If you are planning a trip to the Grand Canyon, you should step off the beaten path and visit Phantom Ranch. This lodge is situated on the north side of the ever-popular Colorado River. It is close to the Phantom Creek and the Bright Angel Creek. Constructed in the year of 1922, it is part of the Historic Hotels of America.
The region where the ranch is located was used by many Native Americans throughout history. Artifacts from as far back as 1050 have been discovered in the area. The earliest visit documented was in the year of 1869 when John Wesley Powell and members of his company elected to camp at the beach. Despite being a lodge, there are several historical destinations in the area that you are sure to enjoy. In this brief guide, we will highlight three of those popular points of interest.
1. Rust’s Camp
David Rust was a historical figure that had the goal of capitalizing on the increased tourism in and around the South Rim that started to occur just a few short years after the introduction of the Santa Fe Railroad. He and his crew elected to construct a camp at the very bottom of the Grand Canyon.

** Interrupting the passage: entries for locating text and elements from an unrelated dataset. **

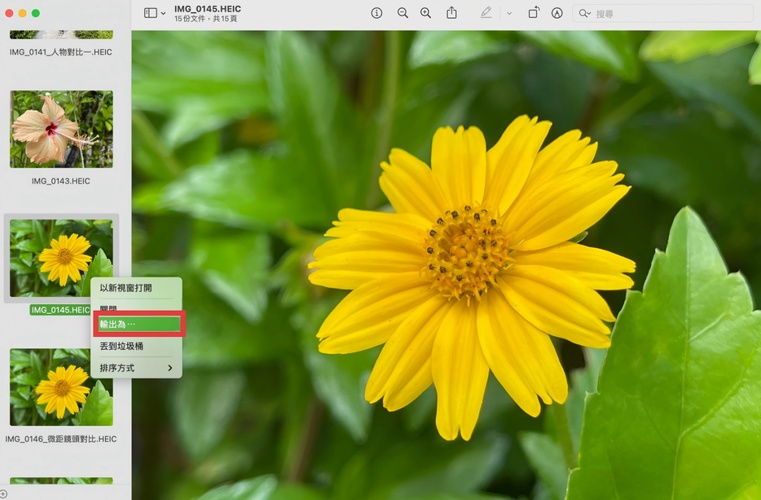Zoom in using the magnifier plus icon
The image size is (761, 500).
426,13
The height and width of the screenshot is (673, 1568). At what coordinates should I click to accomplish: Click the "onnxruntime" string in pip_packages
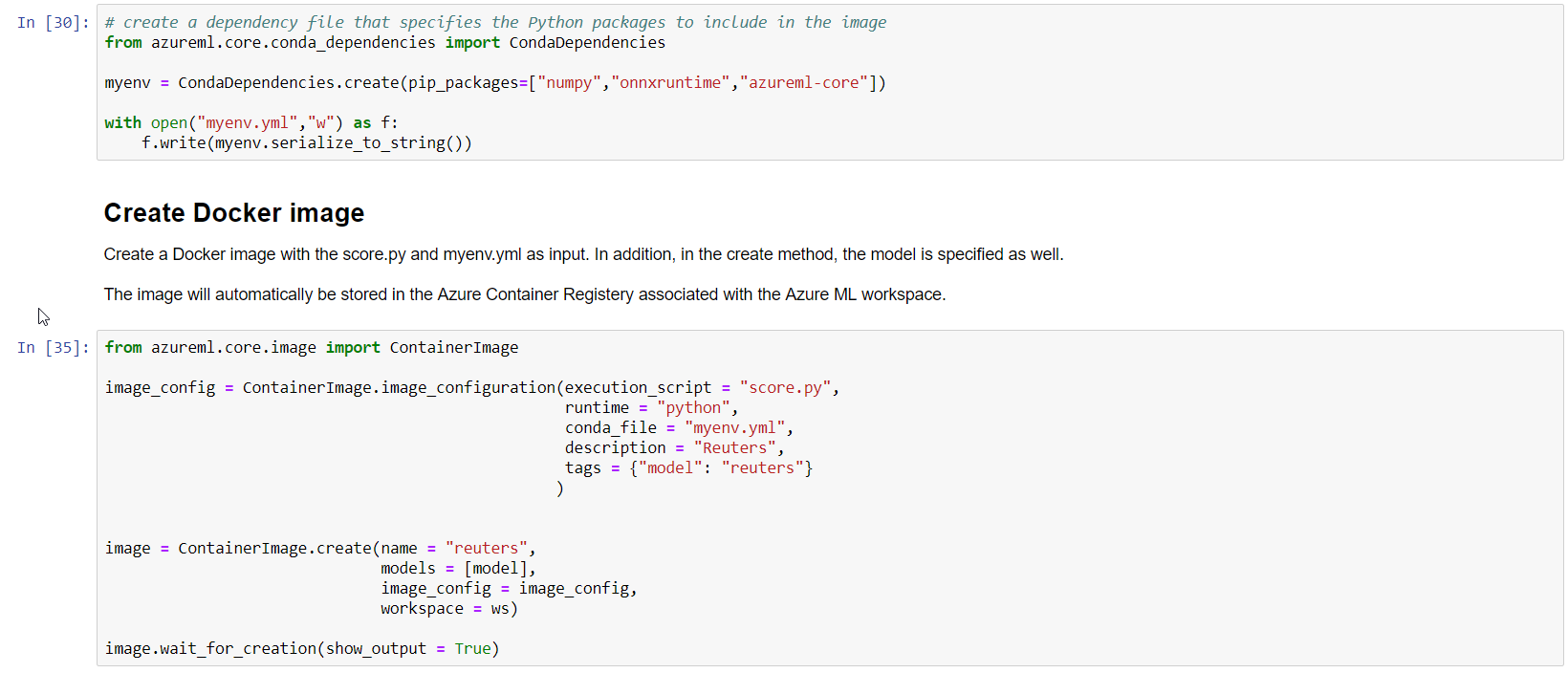point(670,83)
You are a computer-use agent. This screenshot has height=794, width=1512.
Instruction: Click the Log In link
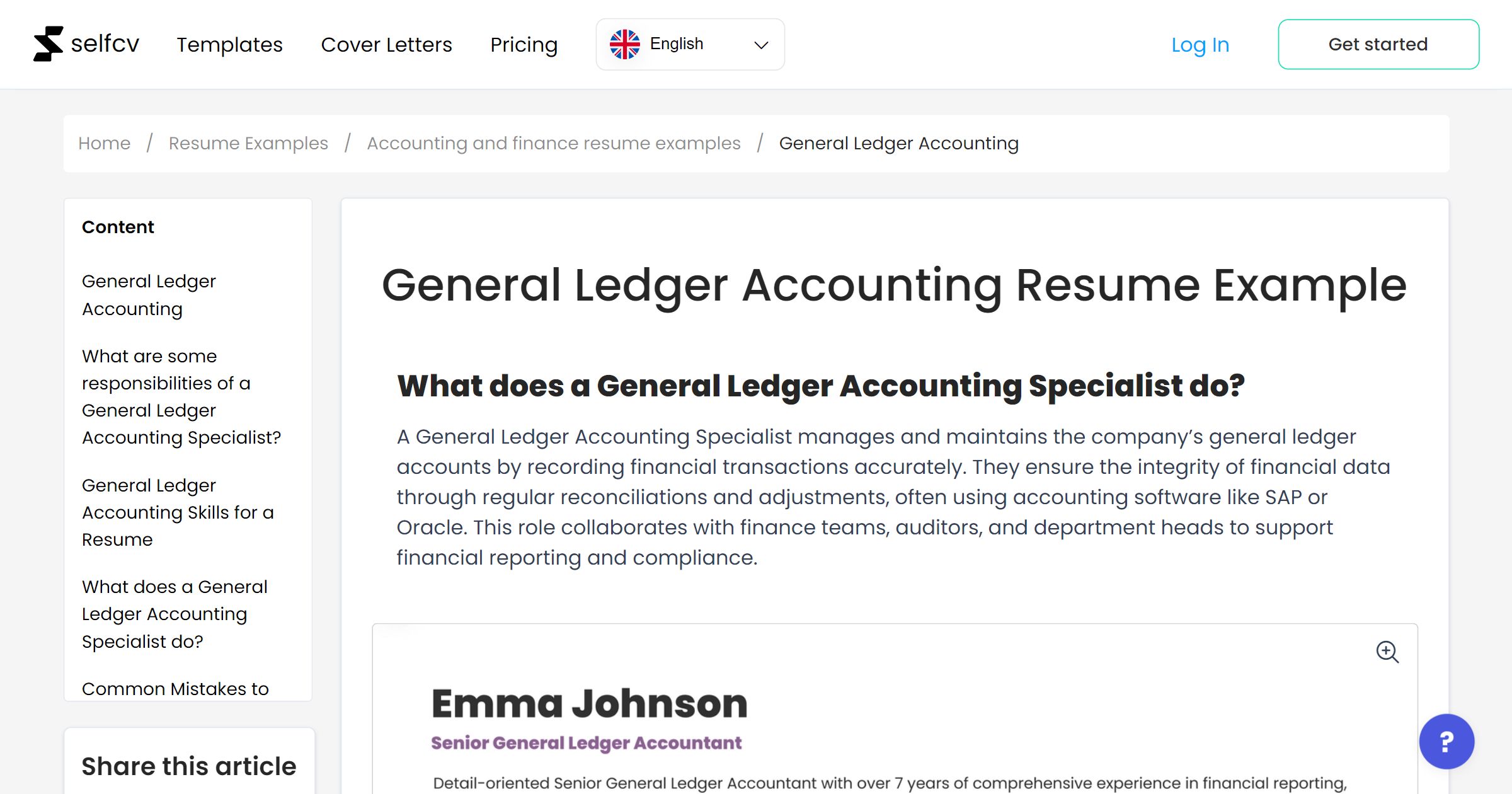(x=1200, y=45)
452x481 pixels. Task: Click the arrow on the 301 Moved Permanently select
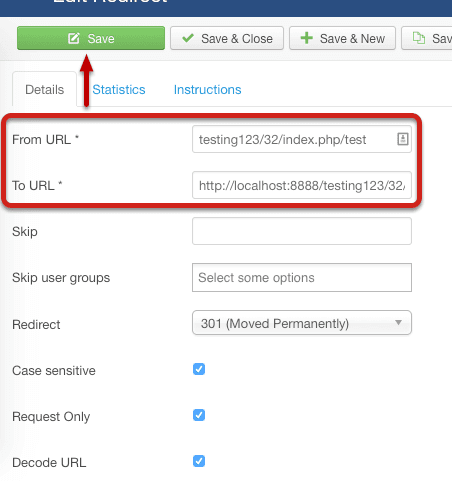coord(398,322)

The camp offered relatively modest accommodations to individuals of the time – prospectors, tourists, and hunters. Today, you may explore the trail of Rust’s Camp and observe what is left. While that is very little, it is a location of immense historical significance!
2. The Orchard
Situated just past the ranger station between the mule corrals and the expanse of the Grand Canyon floor is the area where Rust and the popular Fred Harvey Company grew an orchard, as well as an alfalfa field designed to provide nutrition to the livestock.
This is the area where Rust elected to cultivate special crops, too! It was his goal to ensure that the area was self-sustaining. Now, you can see this area for yourself!
3. Black Bridge
When visiting Phantom Ranch, be sure to check out Boat Beach. From here, you can actually see Black Bridge. When the Grand Canyon was officially noted as a national park in the year of 1919, a wooden suspension-based bridge was placed to replace the tramway that David Rust built. Unfortunately, by 1928, the bridge was deemed to be faulty. This is when the Black Bridge was built. Near to this bridge, recorder towers were placed that helped to determine the stages and other information about the Colorado River. Today, the USGS still uses this area to collect important data.
Phantom Ranch is an area deep-rooted in history. There are several significant historical events that took place in and around this area. Trail crews, rangers, and a multitude of scientists have visited this location. Now, you can, too! Many notable people have frequented the area. David Rust, Mary Colter, and even Teddy Roosevelt! Phantom Ranch is an area of changes, many challenges, and a broad array of achievements!